There are no confirmed positive cases of COVID-19 in Otero County as of Monday, Crowley / Otero Health Department Director Rick Ritter said at the Monday Board of County Commissioners meeting.

Nonetheless, locals flocked to Walmart and Safeway to apparently buy every last roll of toilet paper in stock.

An employee at Walmart told the newspaper that they receive product deliveries every day, but each day they are selling out faster than restockers in the store can keep up with.

Bulk paper towel and bottled water products are being rationed to two packs per customer / household at Walmart. Bathroom tissue at Safeway has been limited to one package per household.

Toilet paper and paper towels weren’t the only products disappearing from shelves on Monday. Canned food products at Walmart appeared to be in shortening supply and some body wash / soap / hygiene products were absent from their usual places on the shelves.

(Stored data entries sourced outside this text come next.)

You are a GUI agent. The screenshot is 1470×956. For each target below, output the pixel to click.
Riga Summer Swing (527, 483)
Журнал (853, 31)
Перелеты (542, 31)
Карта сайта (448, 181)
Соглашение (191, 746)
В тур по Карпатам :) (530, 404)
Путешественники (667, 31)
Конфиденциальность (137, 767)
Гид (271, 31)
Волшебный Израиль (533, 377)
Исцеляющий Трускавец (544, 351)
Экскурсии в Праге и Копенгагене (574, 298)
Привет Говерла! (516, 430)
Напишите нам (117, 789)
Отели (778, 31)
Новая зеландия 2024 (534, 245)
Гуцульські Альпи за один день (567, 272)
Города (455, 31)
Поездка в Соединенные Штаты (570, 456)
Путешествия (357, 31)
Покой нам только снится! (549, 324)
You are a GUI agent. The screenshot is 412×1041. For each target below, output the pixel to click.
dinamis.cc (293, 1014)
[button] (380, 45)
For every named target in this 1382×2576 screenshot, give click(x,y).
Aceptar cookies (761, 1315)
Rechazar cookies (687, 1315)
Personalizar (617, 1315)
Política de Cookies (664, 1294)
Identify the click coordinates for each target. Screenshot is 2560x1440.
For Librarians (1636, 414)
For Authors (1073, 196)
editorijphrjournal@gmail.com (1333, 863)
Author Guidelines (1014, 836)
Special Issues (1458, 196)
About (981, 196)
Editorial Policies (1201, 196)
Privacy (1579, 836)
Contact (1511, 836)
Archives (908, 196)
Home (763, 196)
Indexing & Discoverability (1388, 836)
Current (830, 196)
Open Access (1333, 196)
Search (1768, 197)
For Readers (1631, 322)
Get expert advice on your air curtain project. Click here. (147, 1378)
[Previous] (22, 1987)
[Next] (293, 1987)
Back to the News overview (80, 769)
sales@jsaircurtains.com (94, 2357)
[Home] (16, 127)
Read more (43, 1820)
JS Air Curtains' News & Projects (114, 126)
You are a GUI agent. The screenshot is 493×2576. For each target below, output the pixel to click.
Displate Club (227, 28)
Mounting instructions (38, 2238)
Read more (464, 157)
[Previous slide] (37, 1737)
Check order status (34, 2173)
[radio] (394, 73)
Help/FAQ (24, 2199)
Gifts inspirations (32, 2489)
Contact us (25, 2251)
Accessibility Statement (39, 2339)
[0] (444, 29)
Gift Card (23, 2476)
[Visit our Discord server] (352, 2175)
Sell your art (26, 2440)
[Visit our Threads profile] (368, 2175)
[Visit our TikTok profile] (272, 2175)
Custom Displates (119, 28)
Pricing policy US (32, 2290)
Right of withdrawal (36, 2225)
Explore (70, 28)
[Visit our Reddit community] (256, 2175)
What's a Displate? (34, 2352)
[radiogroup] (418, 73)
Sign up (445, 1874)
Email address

On Monday Ritter talked about recommendations released by the Centers for Disease Control and Prevention and suggested that people adhere to them.

The recommendations advise that persons avoid large events and mass gatherings of people in order to limit exposure to and spread of the coronavirus that is surging across the world.

The CDC advised that event organizers in the United States cancel or postpone in-person events of 50 or more attendees. It also recommended that older adults and those who have chronic conditions consider postponing travel.

Ritter said he is not implementing mandatory social distancing orders at this time and that he is keeping a close eye for signs of local cases and what he called “community spread.”

Community spread means people who have not traveled and have no connections to travel are getting sick, indicating that the virus is proliferating locally.

Ritter has not seen evidence of community spread at this time, he said on Monday, and he urged the public to stay calm but to be prepared.

“We all need to meet in the middle and be balanced, and reasonable,” Ritter said.

On the question of potential school closures, Ritter said he would not hesitate to enforce them if he saw evidence that they were necessary.

“I have no reason at this point to use Colorado revised statutes to close schools,” said Ritter. “I wield that authority very carefully and based on science. I have no evidence of community transmission.”

Ritter is planning to meet with school district superintendents soon, he said.